Sigue corriendo, Marta
El pozo se abrió ante sus pies.
Masdéu debía de saber que el pozo estaba allí, porque acababa de apartar con un hábil movimiento de su empeine la reja que lo protegía. De ese modo bastaba un leve empujón, casi un suspiro, para que Marta se precipitase hacia las tinieblas.
En Barcelona se abren a veces pozos así, sobre todo en callejones por los que nadie pasa, en esa especie de gargantas interiores que en ocasiones se abren entre dos viejas fincas. Puede ser una cloaca en revisión, la reparación de unos cimientos o una cata de arqueólogos, pero lo cierto era que el pozo tenía profundidad. Si el fondo era de roca, una caída podía matarla.
Ella no gritó.
Quizá en el fondo había esperado aquello. Tal vez desde que vio a Masdéu había intuido que aquello pasaría.
Y el brazo derecho de Masdéu avanzó. Un leve movimiento…
Marta intentó esquivarlo con una flexión de cintura. No pudo. Sus pies vacilaron al borde de un abismo que no podía ver.
Y entonces aquella mano que la detenía…
Marta Vives no lo entendió en aquella primera fracción de segundo. Pero era la propia mano de Masdéu. Era él quien la salvaba, quien frenaba su caída. Marta se detuvo jadeando, con los ojos desencajados, sin entender nada, sin querer entender nada, mientras el callejón daba una vuelta completa en torno suyo.
—Cuidado, Marta.
Ahora un brazo entero la sujetaba por la cintura. Oía la respiración del hombre como un estertor, casi como un grito de angustia. Los dedos le hacían daño. Masdéu la inclinó poco a poco hacia atrás.
—Apóyese en la pared.
Marta lo pensó de pronto. Fue como una luz que llegara de calles remotas, como una inspiración. Otro Masdéu, otro fanático de la fe, se había arrepentido muchos años atrás cuando iba a causar una muerte en nombre de Dios. Sus restos momificados estaban ahora en una habitación que probablemente nadie vería nunca.

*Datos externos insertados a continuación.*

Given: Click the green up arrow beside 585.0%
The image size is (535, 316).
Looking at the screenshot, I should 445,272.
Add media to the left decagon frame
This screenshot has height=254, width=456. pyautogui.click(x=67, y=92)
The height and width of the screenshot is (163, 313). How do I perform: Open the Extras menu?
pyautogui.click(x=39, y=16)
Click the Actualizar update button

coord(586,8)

Ahora unos brazos la sujetaban, impidiéndole caer. La respiración de Masdéu se hizo ansiosa, mientras todas las sombras de la calle volvían a dar un giro. Entonces la soltó. Marta notaba aún en la sangre la sensación del peligro. El arrepentimiento puede durar sólo un segundo. Ella aún estaba al borde del pozo.
De pronto se desasió y dijo con voz ronca:
—Déjeme salir.
Dio un paso, todavía con la sensación de la muerte metida en las entrañas. Algo brilló en los adoquines del callejón. La última luz, a unos diez metros, volvió a dar un giro y Marta oyó sus propios pasos mientras huía. Los pasos le parecían de otra, sus propias manos eran de otra. Llegó al final del callejón mientras Masdéu no hacía nada por seguirla.

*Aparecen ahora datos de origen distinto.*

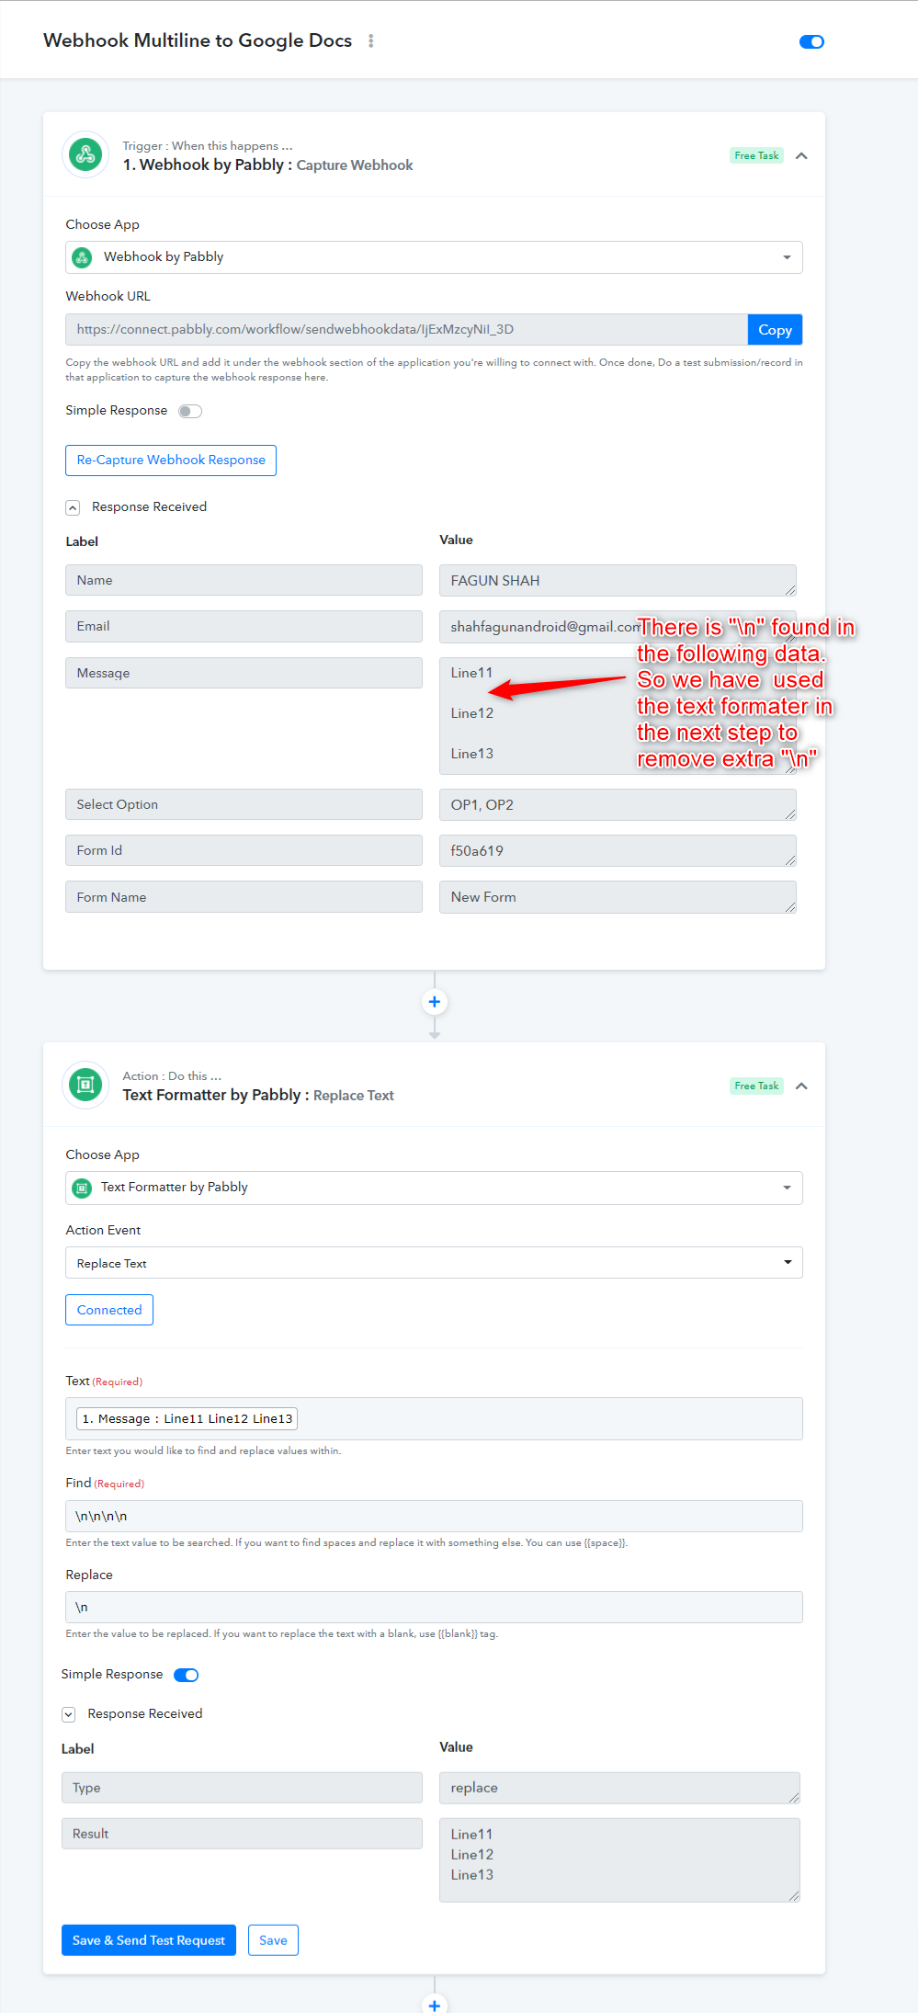The width and height of the screenshot is (918, 2013).
Task: Enable Simple Response in the webhook trigger
Action: pyautogui.click(x=190, y=411)
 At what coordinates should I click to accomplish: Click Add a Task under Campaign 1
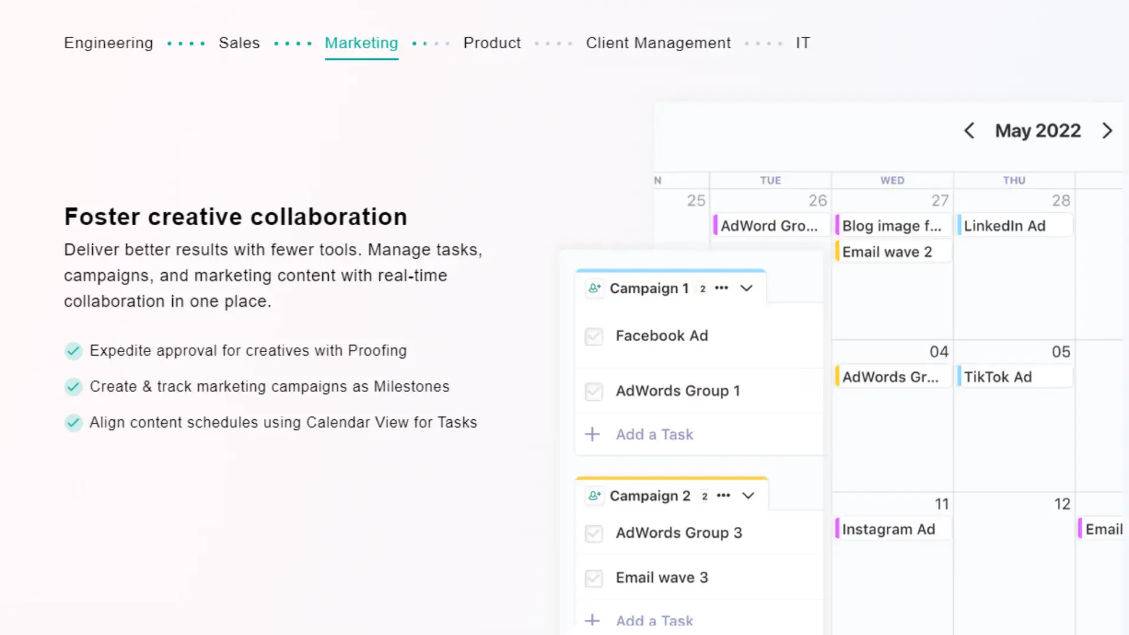654,434
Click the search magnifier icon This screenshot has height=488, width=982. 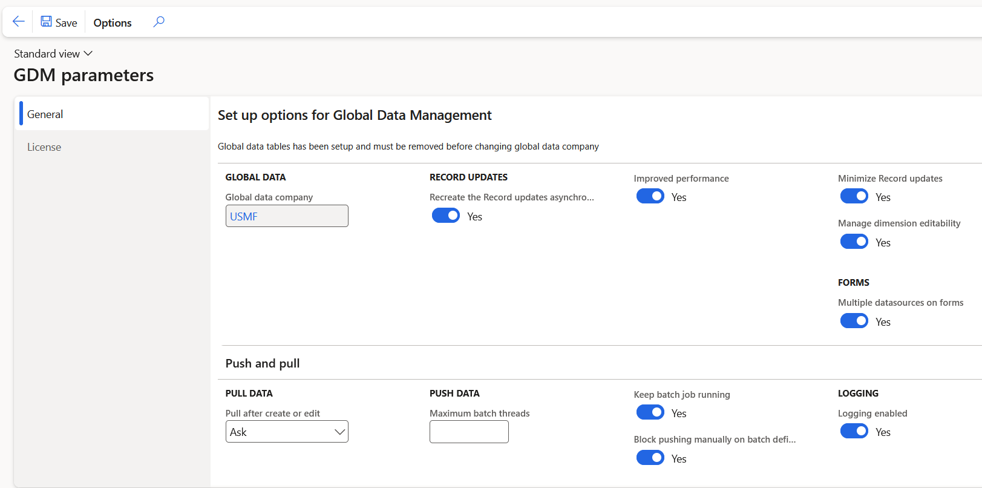click(x=159, y=22)
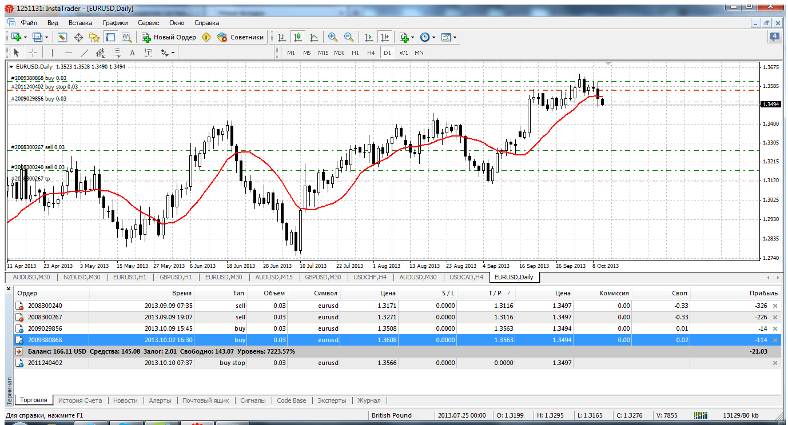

Vio confusamente la luz de un escaparate, el guiño de un rótulo, la silueta de alguien que pasaba por otra calle más ancha.
Estaba salvada.
Y de pronto aquella forma negra, aquel bulto que le cerraba el paso y cortaba la luz. Marta ahogó un grito.
El padre Olavide la acogía en sus brazos.
Era como volver a la seguridad, al seno de un mundo conocido y donde no te puede ocurrir nada. Era como en su infancia, cuando salía despavorida de un portal oscuro y encontraba una amiga en la calle. El callejón se hizo más ancho, las luces dejaron de dar vueltas. Marta lanzó otro gemido, que en realidad era un suspiro de alivio. Nadie la seguía. El mundo incomprensible del que estaba huyendo quedaba definitivamente atrás.
El padre Olavide murmuró:
—A veces confieso a enfermos en estas calles. Después de pasarme tantos años estudiando en el extranjero, los enfermos son casi los únicos amigos que tengo.
Y la sacó definitivamente del callejón. La calle obrera, un poco más ancha, le pareció a Marta llena de luces. Los escaparates sórdidos parecían cargados de resplandor. Dos hombres se volvieron al ver que un cura llevaba casi abrazada a una mujer. Los que estaban trabajando en las zanjas alzaron sus cabezas. Y fue el padre Olavide quien preguntó:
—¿Alguien quería hacerle daño?
Marta no contestó. Seguía respirando ansiosamente. Entonces el clérigo la soltó para que anduviese con normalidad.
—¿Más tranquila?
—Sí.
—No entiendo por qué se tiene prisa en hacer las cosas —susurró el padre Olavide sin mirarla—. Lo que tiene que ocurrir ocurre siempre. El tiempo es eterno.